Keterusterangan Anak Zaman
Anak zaman pada masa kini lebih terus terang
dibandingkan dengan anak zaman dulu dalam mengutarakan keinginan mereka. Bila
memang naksir seseorang, mereka akan lebih terus terang bicara dan akan terus
mengejarnya sampai mendapatkan. Hal ini juga terjadi dengan kaum religius.
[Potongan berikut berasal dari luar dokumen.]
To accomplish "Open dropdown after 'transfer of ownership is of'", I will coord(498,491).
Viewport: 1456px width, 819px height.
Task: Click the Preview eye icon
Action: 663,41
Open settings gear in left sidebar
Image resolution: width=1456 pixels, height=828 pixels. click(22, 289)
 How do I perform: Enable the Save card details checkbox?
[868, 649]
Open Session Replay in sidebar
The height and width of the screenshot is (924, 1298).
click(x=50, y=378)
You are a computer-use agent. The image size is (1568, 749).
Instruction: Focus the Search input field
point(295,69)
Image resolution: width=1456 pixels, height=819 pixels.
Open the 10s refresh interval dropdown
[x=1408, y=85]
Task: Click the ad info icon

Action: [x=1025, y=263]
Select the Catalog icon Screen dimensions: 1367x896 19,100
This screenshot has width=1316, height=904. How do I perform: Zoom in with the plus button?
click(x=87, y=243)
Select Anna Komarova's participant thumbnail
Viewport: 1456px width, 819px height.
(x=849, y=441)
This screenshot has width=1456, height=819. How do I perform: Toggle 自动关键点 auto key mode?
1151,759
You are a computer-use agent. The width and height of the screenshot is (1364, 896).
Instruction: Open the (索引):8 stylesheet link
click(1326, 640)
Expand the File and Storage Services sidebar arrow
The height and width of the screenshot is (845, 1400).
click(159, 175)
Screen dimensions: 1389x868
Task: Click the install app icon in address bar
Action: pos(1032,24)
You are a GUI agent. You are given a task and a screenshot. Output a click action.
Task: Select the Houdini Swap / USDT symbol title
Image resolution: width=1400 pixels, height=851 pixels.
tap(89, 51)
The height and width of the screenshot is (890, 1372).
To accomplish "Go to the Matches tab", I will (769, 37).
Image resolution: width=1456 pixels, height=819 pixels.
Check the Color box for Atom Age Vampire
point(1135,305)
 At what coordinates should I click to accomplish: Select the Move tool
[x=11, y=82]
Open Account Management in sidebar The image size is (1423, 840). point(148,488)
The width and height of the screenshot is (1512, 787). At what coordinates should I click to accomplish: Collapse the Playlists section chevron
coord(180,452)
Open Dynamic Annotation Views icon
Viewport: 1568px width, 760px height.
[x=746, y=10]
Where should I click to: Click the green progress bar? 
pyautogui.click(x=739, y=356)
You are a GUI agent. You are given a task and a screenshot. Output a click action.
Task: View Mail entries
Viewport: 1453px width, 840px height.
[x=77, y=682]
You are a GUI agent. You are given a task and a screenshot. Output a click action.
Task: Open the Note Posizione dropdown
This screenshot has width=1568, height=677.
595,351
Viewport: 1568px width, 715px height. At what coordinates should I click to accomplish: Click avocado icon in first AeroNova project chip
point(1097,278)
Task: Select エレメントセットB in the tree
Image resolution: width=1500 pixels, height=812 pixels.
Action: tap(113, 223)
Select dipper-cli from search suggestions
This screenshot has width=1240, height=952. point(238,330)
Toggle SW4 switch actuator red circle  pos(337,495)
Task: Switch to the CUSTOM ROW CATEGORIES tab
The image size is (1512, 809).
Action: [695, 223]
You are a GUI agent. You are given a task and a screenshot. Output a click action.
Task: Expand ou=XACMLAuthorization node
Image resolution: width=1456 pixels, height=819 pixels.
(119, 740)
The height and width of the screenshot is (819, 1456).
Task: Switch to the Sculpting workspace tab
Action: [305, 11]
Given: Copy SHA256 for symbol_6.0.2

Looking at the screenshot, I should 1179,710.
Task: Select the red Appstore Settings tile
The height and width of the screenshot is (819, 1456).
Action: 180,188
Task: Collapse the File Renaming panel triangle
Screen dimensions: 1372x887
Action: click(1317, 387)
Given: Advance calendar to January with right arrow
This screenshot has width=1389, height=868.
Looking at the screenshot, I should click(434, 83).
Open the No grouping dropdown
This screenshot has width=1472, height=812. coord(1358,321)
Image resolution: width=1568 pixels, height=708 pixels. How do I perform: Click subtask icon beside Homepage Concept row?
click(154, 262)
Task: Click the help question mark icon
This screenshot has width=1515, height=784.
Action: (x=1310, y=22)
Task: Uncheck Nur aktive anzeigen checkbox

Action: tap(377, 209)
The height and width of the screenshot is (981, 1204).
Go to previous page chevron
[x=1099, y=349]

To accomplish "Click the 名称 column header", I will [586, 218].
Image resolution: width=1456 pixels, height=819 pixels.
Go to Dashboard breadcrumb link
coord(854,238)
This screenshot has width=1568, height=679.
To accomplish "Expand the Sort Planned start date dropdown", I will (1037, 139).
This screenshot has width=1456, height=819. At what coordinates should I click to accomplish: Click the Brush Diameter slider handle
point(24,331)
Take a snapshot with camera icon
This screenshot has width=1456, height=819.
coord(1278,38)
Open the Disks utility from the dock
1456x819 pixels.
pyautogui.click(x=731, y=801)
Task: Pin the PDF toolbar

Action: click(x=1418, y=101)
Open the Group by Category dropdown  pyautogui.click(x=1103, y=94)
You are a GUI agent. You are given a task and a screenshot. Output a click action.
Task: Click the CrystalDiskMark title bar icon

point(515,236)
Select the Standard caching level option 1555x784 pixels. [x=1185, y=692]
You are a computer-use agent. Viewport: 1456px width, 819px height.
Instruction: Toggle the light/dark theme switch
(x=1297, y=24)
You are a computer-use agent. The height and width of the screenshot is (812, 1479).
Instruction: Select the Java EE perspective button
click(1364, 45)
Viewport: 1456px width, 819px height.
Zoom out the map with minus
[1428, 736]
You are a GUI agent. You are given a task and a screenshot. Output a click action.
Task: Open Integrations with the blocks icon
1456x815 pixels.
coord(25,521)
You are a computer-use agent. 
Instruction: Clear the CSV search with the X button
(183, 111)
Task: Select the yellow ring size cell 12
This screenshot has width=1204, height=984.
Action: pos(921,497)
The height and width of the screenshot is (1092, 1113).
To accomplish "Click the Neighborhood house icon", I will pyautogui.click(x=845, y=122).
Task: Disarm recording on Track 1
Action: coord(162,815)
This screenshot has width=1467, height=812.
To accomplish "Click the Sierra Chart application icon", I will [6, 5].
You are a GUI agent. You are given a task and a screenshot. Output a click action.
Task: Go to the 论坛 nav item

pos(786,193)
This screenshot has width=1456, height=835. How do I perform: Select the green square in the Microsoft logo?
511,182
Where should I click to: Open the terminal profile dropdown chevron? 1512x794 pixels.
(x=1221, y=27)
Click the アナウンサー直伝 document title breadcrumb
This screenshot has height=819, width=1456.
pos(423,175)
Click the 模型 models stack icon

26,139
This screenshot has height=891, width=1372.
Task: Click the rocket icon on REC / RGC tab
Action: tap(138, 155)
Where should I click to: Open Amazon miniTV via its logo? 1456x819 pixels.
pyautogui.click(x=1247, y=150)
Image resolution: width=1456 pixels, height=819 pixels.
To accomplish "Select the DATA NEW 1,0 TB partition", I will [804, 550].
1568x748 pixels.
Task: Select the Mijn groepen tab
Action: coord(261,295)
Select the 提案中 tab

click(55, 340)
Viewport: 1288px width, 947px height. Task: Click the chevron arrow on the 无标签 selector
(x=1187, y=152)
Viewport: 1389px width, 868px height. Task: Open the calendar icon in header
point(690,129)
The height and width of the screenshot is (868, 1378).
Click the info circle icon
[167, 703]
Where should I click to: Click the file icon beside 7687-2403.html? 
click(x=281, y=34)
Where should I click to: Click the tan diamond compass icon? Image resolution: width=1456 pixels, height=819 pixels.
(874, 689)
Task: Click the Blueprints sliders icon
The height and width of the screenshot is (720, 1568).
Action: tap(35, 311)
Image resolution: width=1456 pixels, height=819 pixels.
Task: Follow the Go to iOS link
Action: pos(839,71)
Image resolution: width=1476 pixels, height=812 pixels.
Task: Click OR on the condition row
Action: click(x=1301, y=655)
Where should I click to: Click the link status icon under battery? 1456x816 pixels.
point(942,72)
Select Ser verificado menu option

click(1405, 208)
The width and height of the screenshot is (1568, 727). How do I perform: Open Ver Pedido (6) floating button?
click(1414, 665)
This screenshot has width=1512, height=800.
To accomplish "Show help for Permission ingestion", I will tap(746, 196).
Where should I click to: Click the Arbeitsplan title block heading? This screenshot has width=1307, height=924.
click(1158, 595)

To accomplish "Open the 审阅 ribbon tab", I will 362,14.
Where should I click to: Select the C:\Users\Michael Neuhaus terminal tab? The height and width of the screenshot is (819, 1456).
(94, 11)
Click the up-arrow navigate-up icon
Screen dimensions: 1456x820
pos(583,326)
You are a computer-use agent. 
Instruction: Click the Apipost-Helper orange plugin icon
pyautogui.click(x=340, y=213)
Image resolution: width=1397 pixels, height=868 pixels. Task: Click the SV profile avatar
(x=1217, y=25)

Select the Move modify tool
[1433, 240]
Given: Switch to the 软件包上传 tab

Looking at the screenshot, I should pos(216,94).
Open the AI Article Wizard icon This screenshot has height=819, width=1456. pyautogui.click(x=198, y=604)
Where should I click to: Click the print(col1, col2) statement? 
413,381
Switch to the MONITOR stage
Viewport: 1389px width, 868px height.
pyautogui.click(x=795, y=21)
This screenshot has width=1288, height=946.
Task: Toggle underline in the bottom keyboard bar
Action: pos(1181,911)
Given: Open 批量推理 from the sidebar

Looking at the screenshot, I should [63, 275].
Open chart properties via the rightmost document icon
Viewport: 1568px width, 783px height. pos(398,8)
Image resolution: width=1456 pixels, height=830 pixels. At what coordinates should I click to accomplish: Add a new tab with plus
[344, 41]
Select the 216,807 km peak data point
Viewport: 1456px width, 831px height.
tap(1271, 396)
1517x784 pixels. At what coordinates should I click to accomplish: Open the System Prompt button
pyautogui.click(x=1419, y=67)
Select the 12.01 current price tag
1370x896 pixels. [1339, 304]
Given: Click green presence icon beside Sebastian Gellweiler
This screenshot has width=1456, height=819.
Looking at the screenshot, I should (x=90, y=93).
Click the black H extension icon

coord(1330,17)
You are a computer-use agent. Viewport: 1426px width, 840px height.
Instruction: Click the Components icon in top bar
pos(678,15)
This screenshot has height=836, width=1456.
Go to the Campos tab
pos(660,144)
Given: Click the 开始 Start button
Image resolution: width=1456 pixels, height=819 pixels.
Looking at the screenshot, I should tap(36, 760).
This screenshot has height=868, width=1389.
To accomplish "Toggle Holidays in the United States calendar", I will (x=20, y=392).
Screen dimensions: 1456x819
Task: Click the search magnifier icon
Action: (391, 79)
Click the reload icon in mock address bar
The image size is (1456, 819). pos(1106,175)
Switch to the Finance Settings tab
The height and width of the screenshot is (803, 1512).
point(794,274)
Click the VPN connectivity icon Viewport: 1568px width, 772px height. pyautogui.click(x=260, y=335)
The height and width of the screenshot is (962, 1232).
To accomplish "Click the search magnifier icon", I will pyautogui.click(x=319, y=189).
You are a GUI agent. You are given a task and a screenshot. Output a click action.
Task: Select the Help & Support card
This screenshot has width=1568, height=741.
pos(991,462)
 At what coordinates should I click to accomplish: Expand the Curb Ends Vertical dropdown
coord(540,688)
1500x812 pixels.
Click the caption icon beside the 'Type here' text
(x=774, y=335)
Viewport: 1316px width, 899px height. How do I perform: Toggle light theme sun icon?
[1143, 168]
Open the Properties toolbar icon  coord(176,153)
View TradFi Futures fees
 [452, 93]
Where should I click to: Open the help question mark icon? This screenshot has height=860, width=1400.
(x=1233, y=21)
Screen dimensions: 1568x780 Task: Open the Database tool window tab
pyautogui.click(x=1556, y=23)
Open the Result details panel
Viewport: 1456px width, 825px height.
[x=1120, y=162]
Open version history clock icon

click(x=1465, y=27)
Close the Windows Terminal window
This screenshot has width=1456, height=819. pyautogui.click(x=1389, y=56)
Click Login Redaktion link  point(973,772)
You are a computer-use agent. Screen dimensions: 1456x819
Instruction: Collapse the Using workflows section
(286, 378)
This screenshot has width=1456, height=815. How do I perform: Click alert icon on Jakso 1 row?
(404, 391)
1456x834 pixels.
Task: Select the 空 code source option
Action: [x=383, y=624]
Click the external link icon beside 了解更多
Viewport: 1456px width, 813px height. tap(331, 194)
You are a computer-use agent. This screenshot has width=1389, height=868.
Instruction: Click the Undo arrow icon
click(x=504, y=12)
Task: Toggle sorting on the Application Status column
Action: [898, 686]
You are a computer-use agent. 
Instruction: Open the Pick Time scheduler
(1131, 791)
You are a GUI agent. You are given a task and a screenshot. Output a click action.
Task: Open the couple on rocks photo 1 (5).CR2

Seorang cewek yang naksir dan mencintai pastornya dengan terus terang berani
bilang “Pastor I love you”. Bila ia
sungguh senang, maka ia akan mengejar pastornya kemanapun dia pergi tanpa
sungkang atau malu. Kadang mereka berpikir untuk berebut dengan Tuhan, mana
yang lebih kuat untuk mendapatkan pastornya. Dalam budaya terus terang seperti
ini, jelas dibutuhkan sikap tegas dan jelas dari pihak pastornya dan bukannya
mengulur atau memberikan jawaban yang tidak tegas yang malah memberikan harapan
untuk dikejar terus.
B. Penghayatan Imamat
Perubahan zaman serta dampaknya bagi kehidupan
manusia seperti yang diuraiakan di atas, hanyalah beberapa bagian saja yang
kami anggap memiliki dampak langsung bagi kehidupan seorang imam. Tantangan di
atas memang merupakan tantangan yang membutuhkan ketabahan dalam
mengahadapinya, dan dengan keyakinan batin yang kuat bahwa untuk melaksankan
kehendak Tuhan, dibutuhkan sikap kesetiaan yang kuat. Bagian ini akan mengulas
bagaimana seorang imam menanggapi perubahan zaman dengan iman yang mantap.
1.
Bagaimana Imamat Dihayati
Imamat sebagai pilihan hidup menuntut penghayatan
selibat yang total. Pengahayatan selibat dalam imamat hendaknya menjadi pilihan
atau keputusan bebas setiap calon imam atau imam itu sendiri. Keputusan ini
hendaknya juga merupakan kesadaran bahwa ia dipanggil oleh Allah untuk terlibat
dalam karya penyelamatan-Nya. Membiarkan diri untuk digunakan oleh Allah secara
total dan selalu mengutamakan Dia di atas segalanya. Maka yang dibutuhkan ialah
usaha terus menerus untuk setia pada Yesus. Selain itu juga dibutuhkan kemamuan
untuk membedakan mana kehedak Tuhan atau mana gerak Tuhan dan mana yang bukan. Hal
ini mengandaikan bahwa relasi pribadi dengan Yesus menjadi hal yang pokok dan
utama sebab relasi inilah yang akan menjadi penguat dalam hidup selibat. Selain
keputusan bebas di atas, dalam penghayatan imamat dibutuhkan suatu kematangan
pribadi. Kematangan afeksi, emosi, pikiran dan perasaan sangat dibutuhka dala
membangun persahabatan yang baik, persahabatan yang mengutamakan Tuhan dari
yang lain.[2]
2.
Menghidupkan Api Rohani[3]
Menghadapi tantangan zaman yang begitu kuat, seorang
imam membutuhkan kekuatan yang berasal dari Allah. Untuk itu, Kristus adalah sumber
utama dalam menimba kekuatan. Hidup spiritual seorang imam tidak begitu saja
menjadi, melainkan perlu usaha dan kegiatan yang dapat menjadi api untuk
menghidupkan spiritualitas seorang imam. Api rohani dimaksudkan segala bentuk
kegiatan yang langsung berkaitan dengan hidup rohani, yakni hidup dalam
persatuan yang mesra dengan Allah, hidup doa dan kontemplasi dari seorang imam.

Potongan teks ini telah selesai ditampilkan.